Leverkusen. Ein Sieg und eine Niederlage - das ist die Bilanz des Wochenendes für die von Volker Fried trainierten Hockey-Damen. Von Tobias Knüfermann

Die Damen des RTHC Leverkusen sind von ihrer Nord-Tour in der 2. Hockey-Bundesliga mit einem Sieg und einer Niederlage zurückgekehrt. Nach einem überraschend deutlichen 4:1 (1:0)-Sieg bei Klipper Hamburg am Samstag folgte gestern eine 0:2 (0:1)-Niederlage beim Aufstiegsaspiranten Eintracht Braunschweig. Trainer Volker Fried zeigte sich mit dem Verlauf des Wochenendes mehr als einverstanden: "Wir können zufrieden die Heimreise antreten und gehen mit gestärktem Selbstvertrauen in die nächsten Spiele."
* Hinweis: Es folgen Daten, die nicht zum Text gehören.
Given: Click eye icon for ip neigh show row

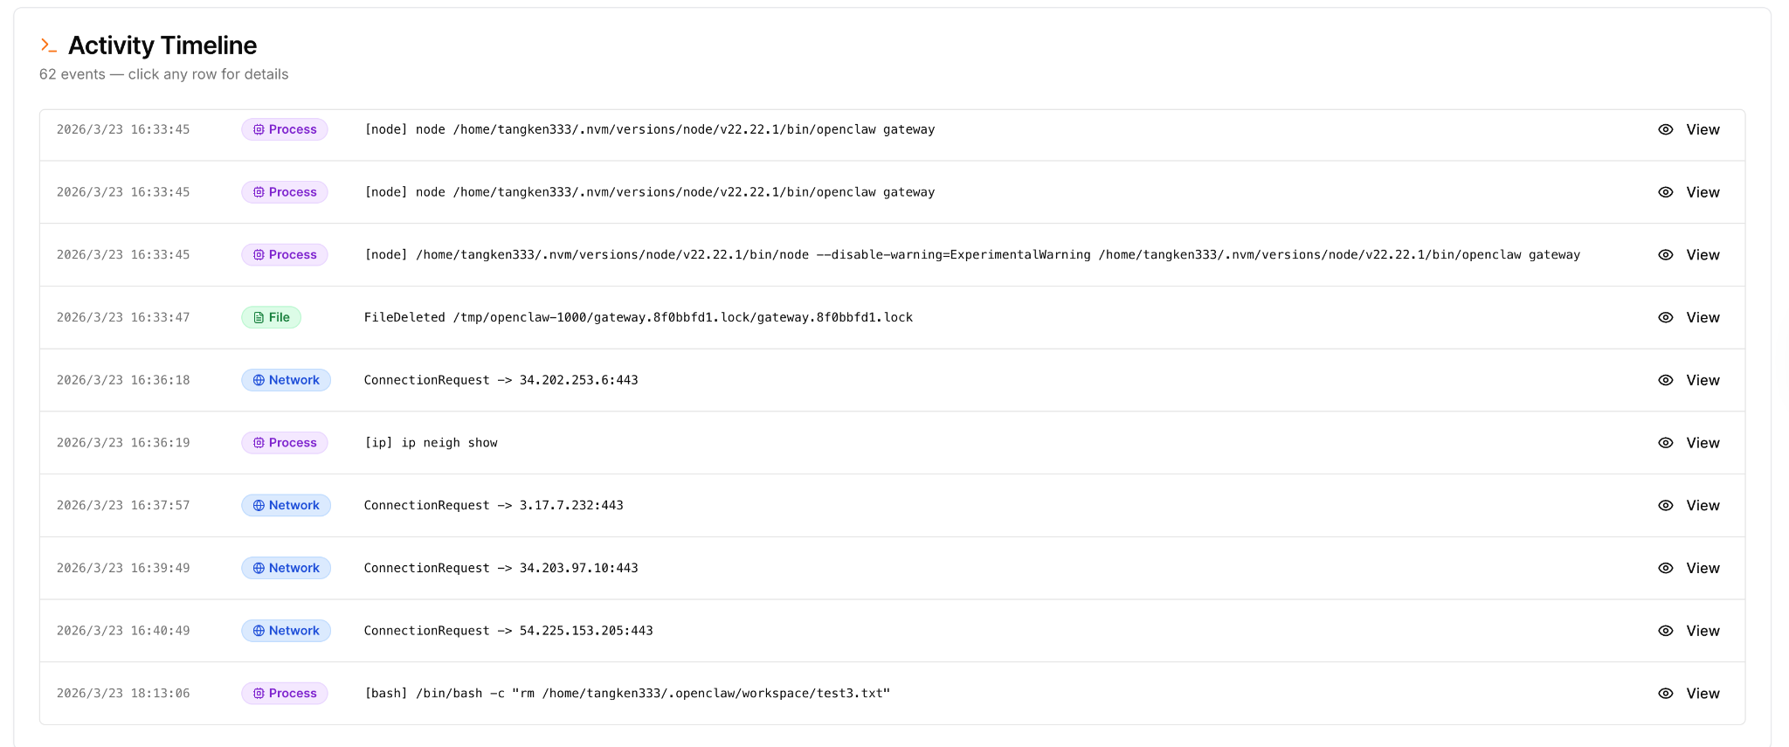Looking at the screenshot, I should coord(1666,443).
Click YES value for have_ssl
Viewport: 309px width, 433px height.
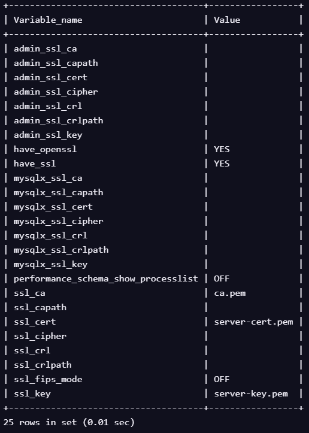222,163
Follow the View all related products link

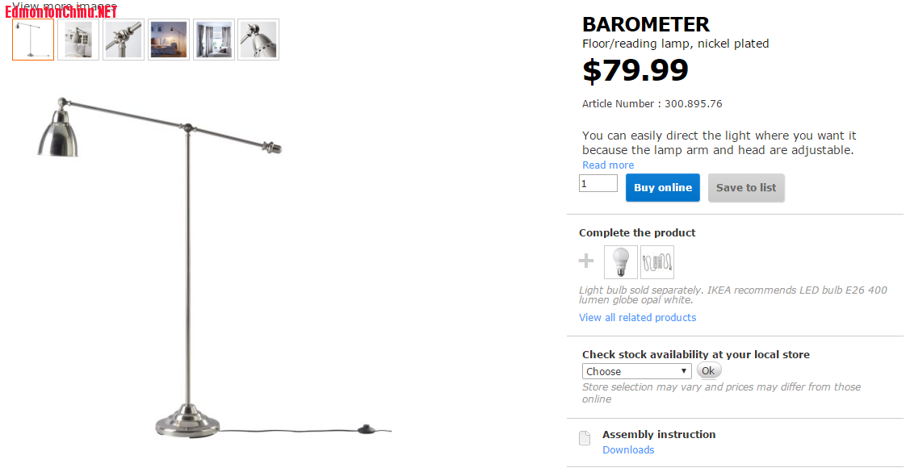coord(637,318)
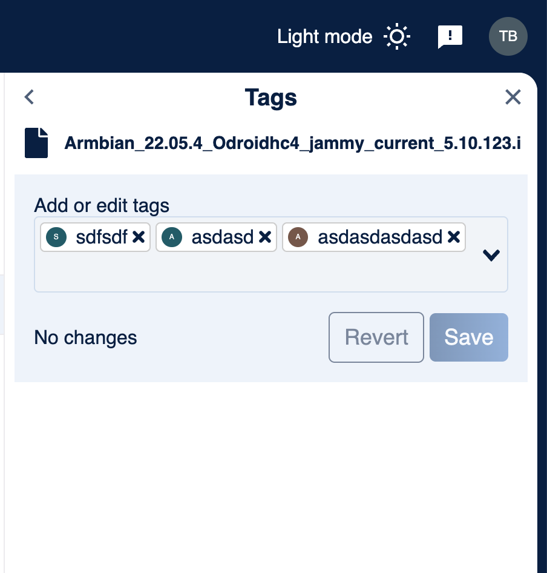
Task: Click the sun icon to switch theme
Action: tap(397, 36)
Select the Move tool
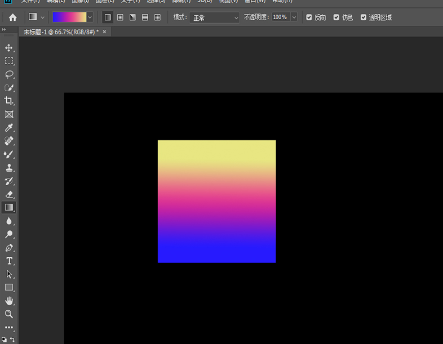This screenshot has height=344, width=443. (x=9, y=48)

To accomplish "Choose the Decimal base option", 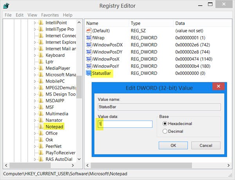I will click(165, 132).
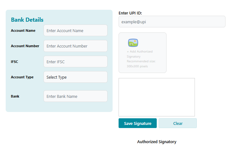Select the Enter IFSC input field
234x151 pixels.
click(x=75, y=62)
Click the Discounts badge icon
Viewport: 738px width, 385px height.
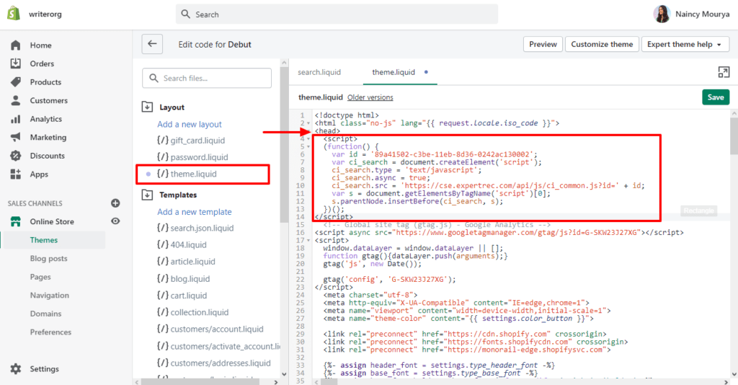click(x=16, y=156)
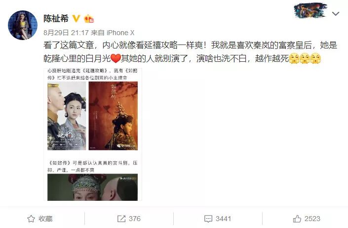
Task: Click the repost share icon
Action: point(121,219)
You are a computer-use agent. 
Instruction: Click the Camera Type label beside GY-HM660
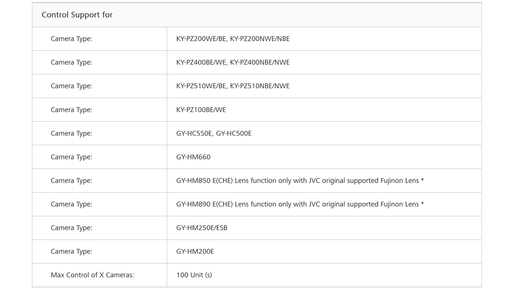click(x=71, y=157)
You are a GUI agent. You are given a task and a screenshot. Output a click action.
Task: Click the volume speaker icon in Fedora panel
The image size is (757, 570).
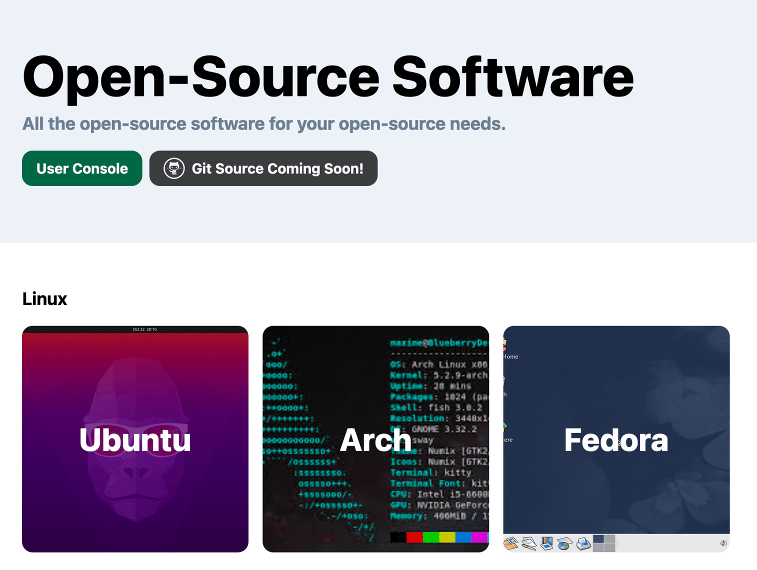pos(723,543)
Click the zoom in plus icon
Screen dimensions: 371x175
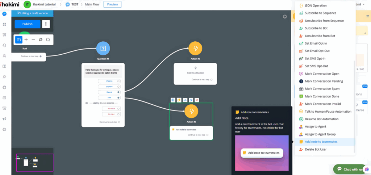point(26,39)
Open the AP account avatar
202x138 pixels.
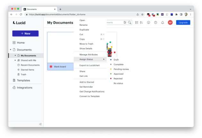170,23
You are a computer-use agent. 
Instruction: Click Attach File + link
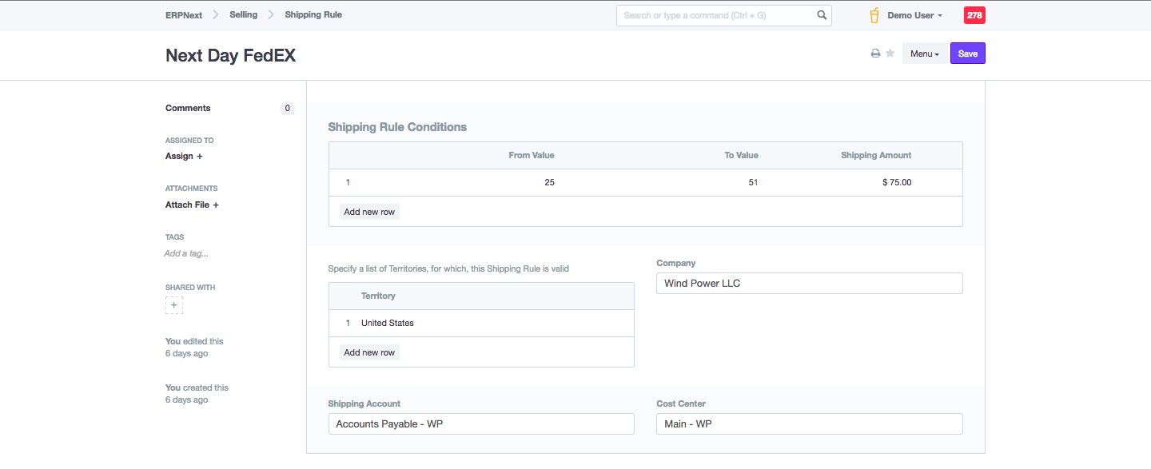(192, 205)
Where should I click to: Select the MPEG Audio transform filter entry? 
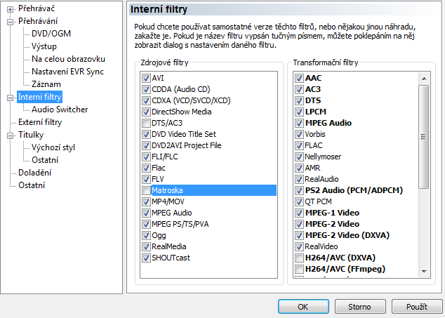(x=328, y=123)
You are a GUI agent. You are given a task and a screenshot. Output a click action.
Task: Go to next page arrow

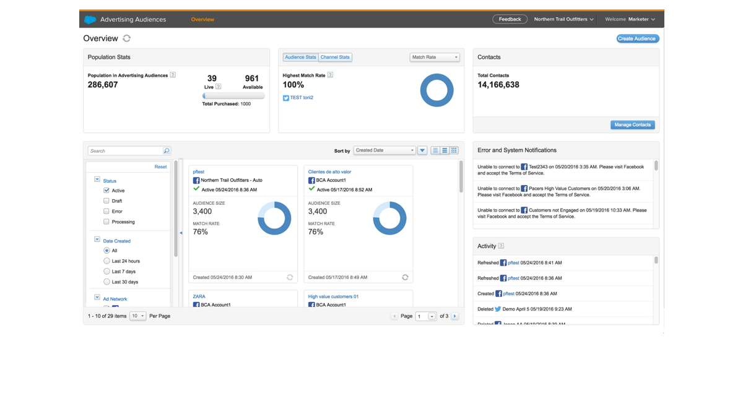pos(455,316)
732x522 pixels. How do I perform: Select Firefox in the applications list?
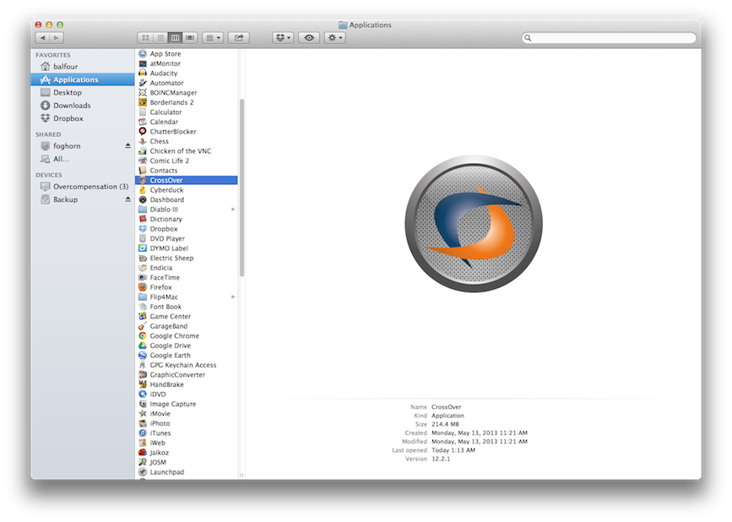click(160, 287)
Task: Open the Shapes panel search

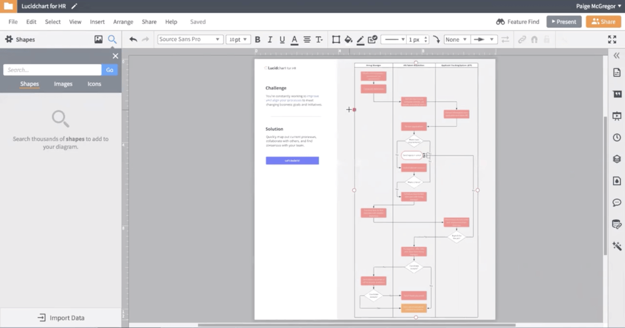Action: click(x=112, y=39)
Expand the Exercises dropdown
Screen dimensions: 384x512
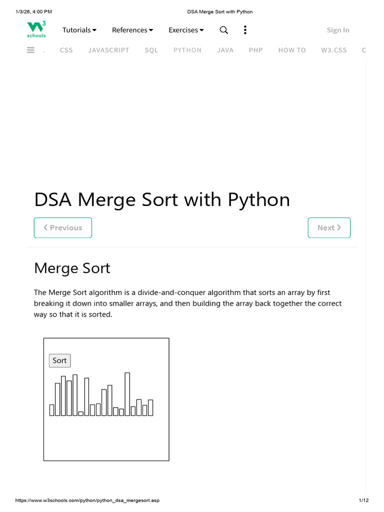[186, 30]
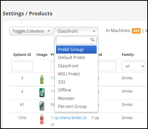
Task: Focus the System ID filter field
Action: (22, 66)
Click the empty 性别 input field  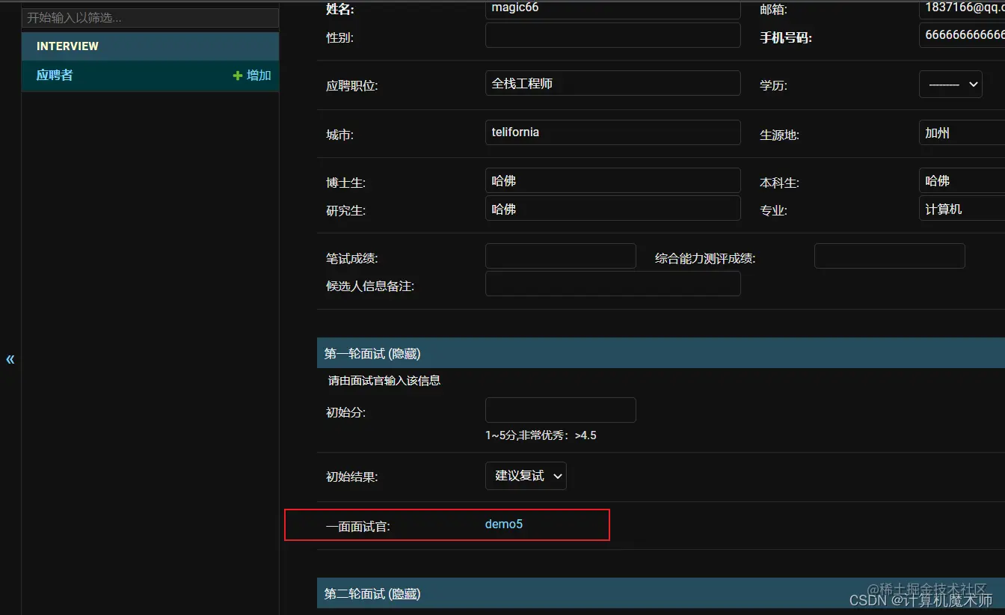tap(612, 34)
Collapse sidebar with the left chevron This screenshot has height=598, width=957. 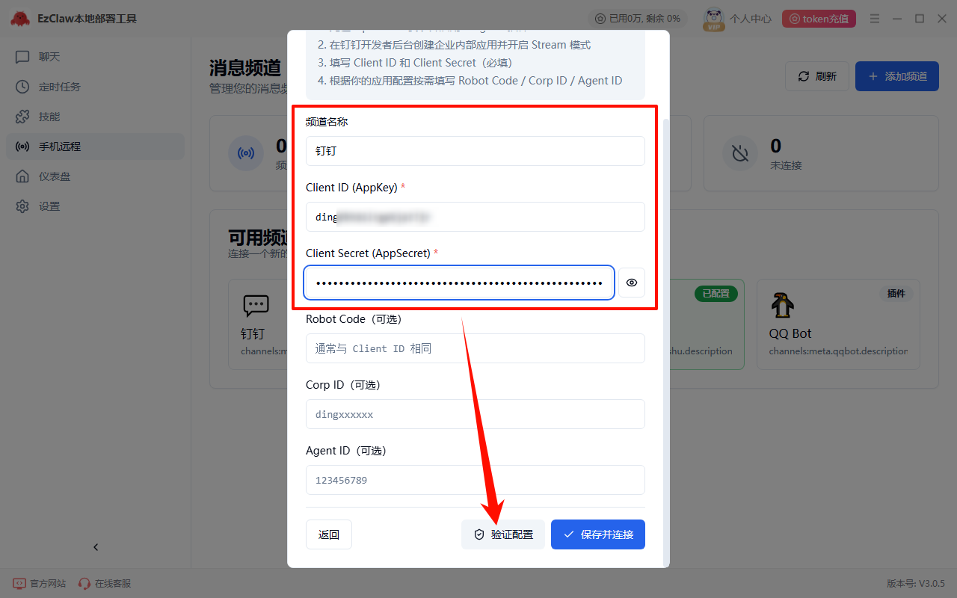click(x=96, y=547)
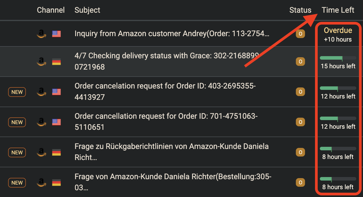
Task: Click German flag on Grace delivery row
Action: 56,62
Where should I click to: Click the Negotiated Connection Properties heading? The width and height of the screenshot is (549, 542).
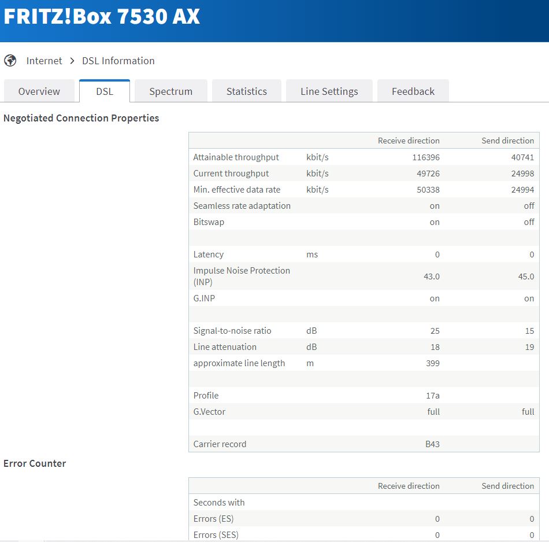click(81, 118)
In Braunschweig zeigte der RHTC trotz der Niederlage eine ansprechende Leistung. "Wir haben gut dagegengehalten, konnten allerdings nicht an das Klipper-Spiel anknüpfen", sagte Fried. Die Gäste erspielten sich in jedem Viertel zumindest eine gute Gelegenheit, vergaßen aber das Toreschießen. "Braunschweig ist routinierter sowie kraftvoller aufgetreten und hat verdient gewonnen", betonte Fried, dessen Team in der 23. Minute nach einer kurzen Ecke in Rückstand geriet und zu Beginn des Schlussviertels das 0:2 (48.) kassierte.

Bei Klipper Hamburg hatten die Leverkusenerinnen beim 4:1 am Samstag ihre beste Saisonleistung abgeliefert. Deshalb ging auch das Kompliment von Hamburgs Teammanagerin Christina Bertheau den Leverkusenerinnen runter wie Öl: "Der RTHC hat das ziemlich gut gemacht. Das Team war unheimlich gut eingestellt, voller Konzentration und Körperspannung." Dabei sah es zu Beginn, bei kaltem und regnerischem Wetter nicht gut aus. Der RTHC hatte in der ersten Halbzeit deutlich weniger Ballbesitz und kam nur ganz selten in den Hamburger Kreis.

Doch die Gastgeberinnen nutzten ihre Chancen nicht. Stattdessen präsentierte sich RTHC-Stürmerin Ronja Mittmann (10. Minute) mit ihrem zweiten Saisontreffer eiskalt und stellte den Spielverlauf der ersten Halbzeit auf den Kopf. Nach der Pause bedurfte es für den RTHC erst einer kalten Dusche, ehe es spielerisch nach vorne ging. Nach dem zwischenzeitlichen 1:1 sorgten Serafina Pütz (40./Siebenmeter), Anne Rings (44.) und Fiona Schwarzer (50.) für den deutlichen Erfolg.

Volker Fried war angesichts des klaren Sieges zufrieden: "Die Mädels haben ihr Spiel heute gnadenlos bis zum Ende durchgezogen und vor allem kämpferisch im Vergleich zu den Vorwochen eine Schippe drauf gelegt."